According to Pathstream co-founder Eleanor Cooper, the company was created from piecing together two insights. First, graduates aren’t getting the digital skills they need to be hired. Employers are so frustrated that they no longer believe that new grads are qualified for digital jobs; according to a recent survey of more than 95,000 job postings by TalentWorks, 61 percent of positions that say they’re seeking entry-level employees now specify at least three years or more of relevant work experience.
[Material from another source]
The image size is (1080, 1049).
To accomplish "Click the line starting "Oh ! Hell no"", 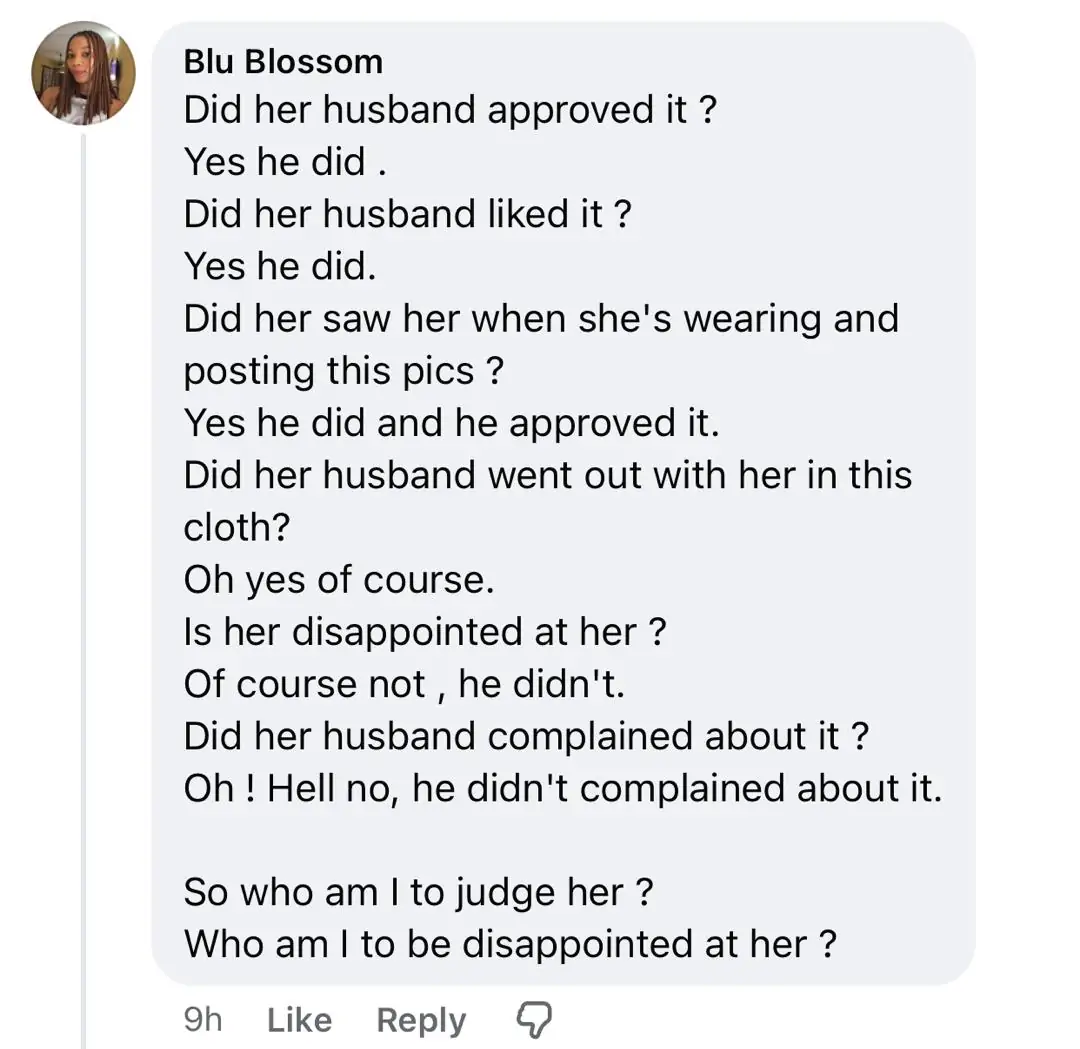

Second, tech companies are struggling to reach new generations of learners.

While today’s college graduates are “digital natives,” these natives have been conditioned on Netflix-like interfaces, and aren’t accustomed to laborious software configurations, or the steep learning curves required to master a software platform.

As a result, Cooper says Pathstream makes learning a new software platform live up to student expectations of receiving “joy before pain,” thereby gently nudging college students down the road to mastery. In addition, rather than traditional classroom-based learning, Pathstream’s platform simulates a work environment, where students complete tasks and projects on the platform, build a portfolio of work and earn a certification from both a higher education institution and the software company.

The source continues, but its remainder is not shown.